### Извлечённый текст

Смутясь и покраснев как рак,
Подруга отвечала так:
- Не ожидала я увидеть в вас нахала!
Прошу вас, не теряйте головы!
Я - девушка и в жизни не видала
Того, о чем спросили вы!..Ну что ж, читатель-друг,
Действительно, подруга
Не знала, что такое фуга,
Но это не ее вина:
Другие были времена,
Она росла в провинции, у тёти…
Теперь таких девиц вы не найдете.
Или другая, поострее:
Однажды наклонилась близко
К младому евнуху
Младая одалиска,
А деспотичный шах меж тем
Уже успел войти в гарем.
- Ага!.. В гареме?..
Ночью?.. Вместе? -
Воскликнул шах. - Я жажду мести!
Какой позор! Какой скандал!..
Тут визирь шаху так сказал:
- Зачем же звать его к ответу,
Почто ему готовить месть?
О, шах! У евнуха ведь нету!..
- Но у нее, мерзавки, есть!
- Пойми, лишен он этой штуки!..
- А руки?..
Срубить!
Палач взмахнул мечом
И руки стали ни при чем.

### Собранные данные
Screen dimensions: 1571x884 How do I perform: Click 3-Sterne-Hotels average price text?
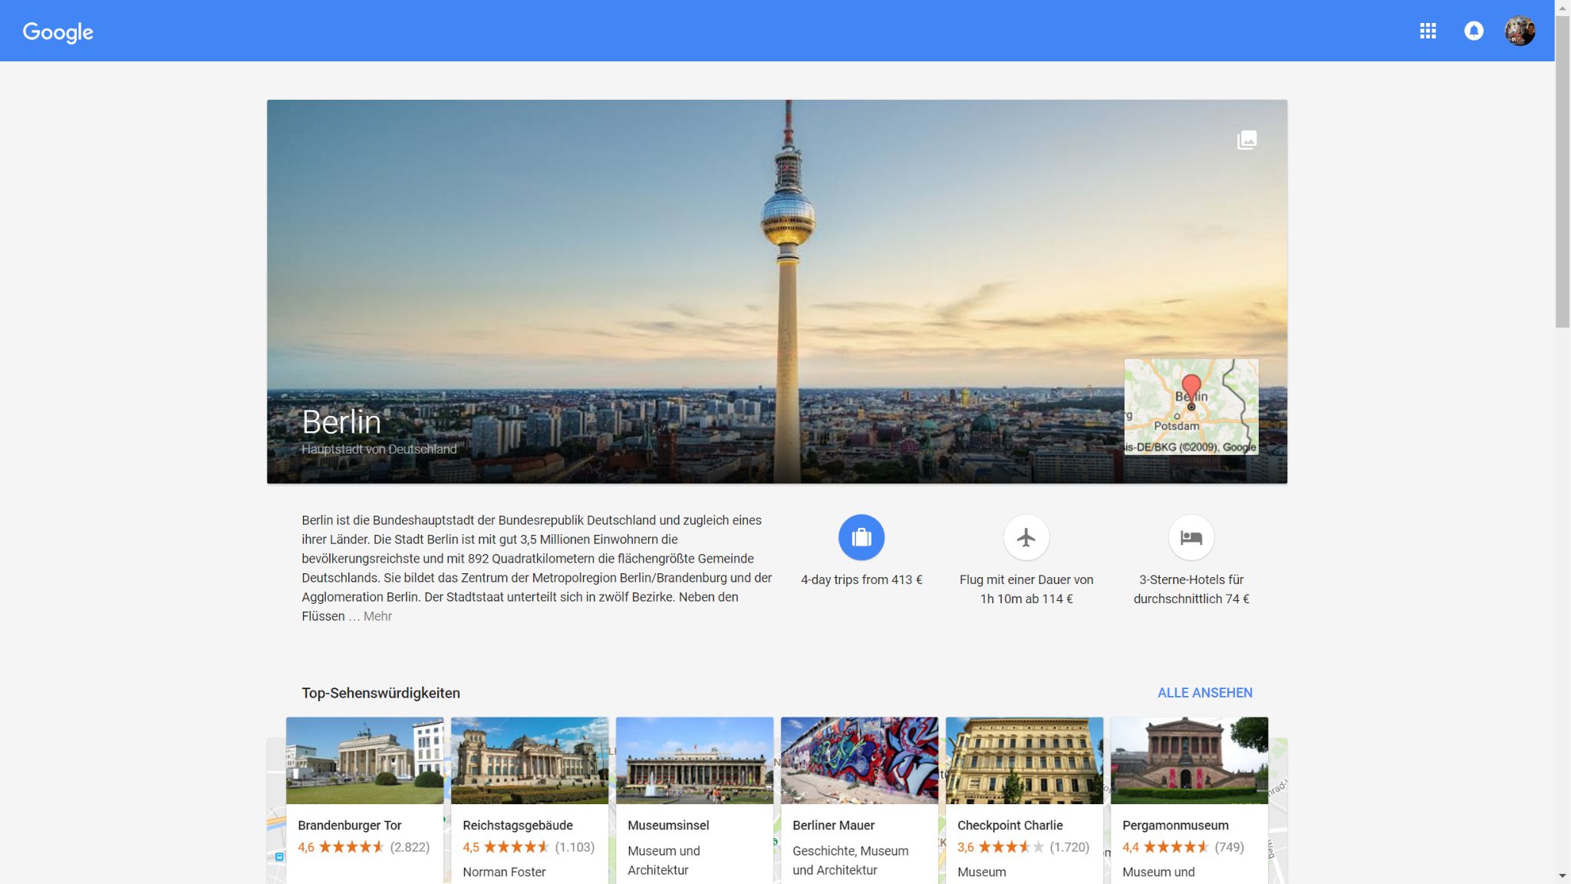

### Список задач
**1)** Пожалуйста, перепишите дословно фрагмент стихотворения от слов "Смутясь и покраснев" до слов "вы не найдете." включительно.
**2)** Где, согласно стихотворению, росла подруга?
**3)** Проверьте по стихотворению три утверждения: (a) подруга знала, что такое фуга; (b) шах вошёл в гарем; (c) палач взмахнул топором. Для каждого ответьте «да» или «нет» и процитируйте решающие слова стихотворения.
Материал здесь никакой роли не играет.

### Правильные ответы
**1)**
Смутясь и покраснев как рак,
Подруга отвечала так:
- Не ожидала я увидеть в вас нахала!
Прошу вас, не теряйте головы!
Я - девушка и в жизни не видала
Того, о чем спросили вы!..Ну что ж, читатель-друг,
Действительно, подруга
Не знала, что такое фуга,
Но это не ее вина:
Другие были времена,
Она росла в провинции, у тёти…
Теперь таких девиц вы не найдете.

**2)** В провинции, у тёти.

**3)**
(a) Нет: «Не знала, что такое фуга».
(b) Да: «Уже успел войти в гарем».
(c) Нет: «Палач взмахнул мечом».